▶ _KUTIPAN TERPILIH_
· · · · ·
Fenomena itu, kata Nugroho, bisa terjadi pada musim hujan dan kemarau. Dia memberikan contoh, misalnya hujan lebat di daerah hulu sungai akan mengakibatkan masuknya air tawar dalam jumlah yang sangat banyak ke laut.
"Air tawar ini kan tidak asin ya, kemudian warnanya cenderung cokelat karena banyak membawa sedimen dari hulu. Nah ini kalau bertemu air laut tidak mudah bercampur, boleh jadi menjadi seperti terbelah," tutur Nugroho.
Menurut Nugroho, fenomena tersebut merupakan hal yang menarik. "Sepertinya hal tersebut akibat tidak bercampurnya dua massa air yang bertemu. Massa air dengan kadar garam lebih tinggi kadang belum bisa bercampur dengan sempurna," kata Nugroho.
· · · · ·
▶ _BARIS DATA_
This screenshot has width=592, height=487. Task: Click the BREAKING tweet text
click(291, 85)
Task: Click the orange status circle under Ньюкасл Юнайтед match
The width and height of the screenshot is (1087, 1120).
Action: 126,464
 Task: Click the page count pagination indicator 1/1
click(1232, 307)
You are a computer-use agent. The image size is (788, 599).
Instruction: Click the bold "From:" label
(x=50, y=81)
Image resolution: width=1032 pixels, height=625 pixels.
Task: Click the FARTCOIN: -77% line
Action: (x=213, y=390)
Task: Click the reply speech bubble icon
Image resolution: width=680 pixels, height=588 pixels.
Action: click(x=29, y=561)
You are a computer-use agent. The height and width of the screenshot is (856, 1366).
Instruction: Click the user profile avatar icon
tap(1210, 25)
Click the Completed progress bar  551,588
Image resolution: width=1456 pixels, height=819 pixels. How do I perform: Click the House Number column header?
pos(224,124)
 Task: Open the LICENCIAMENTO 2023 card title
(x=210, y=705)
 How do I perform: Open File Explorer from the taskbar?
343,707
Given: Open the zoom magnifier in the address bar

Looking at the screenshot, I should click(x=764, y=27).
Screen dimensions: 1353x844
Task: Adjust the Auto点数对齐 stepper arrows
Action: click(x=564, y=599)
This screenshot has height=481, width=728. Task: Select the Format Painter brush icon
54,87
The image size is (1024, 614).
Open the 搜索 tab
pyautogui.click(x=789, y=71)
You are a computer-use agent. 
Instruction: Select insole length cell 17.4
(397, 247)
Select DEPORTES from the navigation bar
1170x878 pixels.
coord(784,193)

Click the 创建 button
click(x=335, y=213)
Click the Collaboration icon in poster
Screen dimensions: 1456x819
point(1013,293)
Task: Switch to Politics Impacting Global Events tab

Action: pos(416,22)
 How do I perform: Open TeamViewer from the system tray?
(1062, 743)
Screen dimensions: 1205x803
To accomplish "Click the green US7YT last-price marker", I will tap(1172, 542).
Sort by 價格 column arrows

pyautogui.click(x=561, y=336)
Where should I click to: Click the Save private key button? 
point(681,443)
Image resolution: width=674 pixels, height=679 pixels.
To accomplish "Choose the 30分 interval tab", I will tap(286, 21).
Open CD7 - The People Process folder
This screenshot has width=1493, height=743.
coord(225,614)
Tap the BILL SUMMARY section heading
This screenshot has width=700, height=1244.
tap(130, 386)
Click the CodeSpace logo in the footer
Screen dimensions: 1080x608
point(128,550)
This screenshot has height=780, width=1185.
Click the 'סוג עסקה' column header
· · · · ·
▶ _PEKERJAAN YANG DIMINTA_
Lanjutkan kutipan di atas tentang pertemuan air tawar dan air laut, dimulai tepat setelah kalimat terakhirnya.

▶ _HASIL LATIHAN_
Peneliti Oseanografi Fisika di Pusat Penelitian Oseanografi LIPI Ahmad Bayhaqi menyatakan kemungkinan fenomena itu terjadi akibat pertemuan antara air laut salinitas tinggi dengan salinitas rendah. Terjadi karena adanya thin layer dari air laut yang mengandung salinitas rendah bersumber dari hujan ataupun intrusi dari sungai.
"Ditambah potensi pencampuran atau mixing di daerah tersebut rendah sehingga terlihat seperti terpisah antara air laut yang salinitas rendah dengan yang tinggi," kata Bayhaqi. "Kalau pertemuan dua jenis air laut (salinitas yang berbeda) ini memang hal yang biasa kok di perairan."
Bayhaqi melanjutkan, saat ini termasuk di musim peralihan antara musim barat (wet season) dan musim timur (dry season). Namun di musim peralihan ini masih ada pengaruh dari musim sebelumnya. "Sehingga pada kasus ini memang ada potensi salinitas rendah dari hujan," tutur Bayhaqi.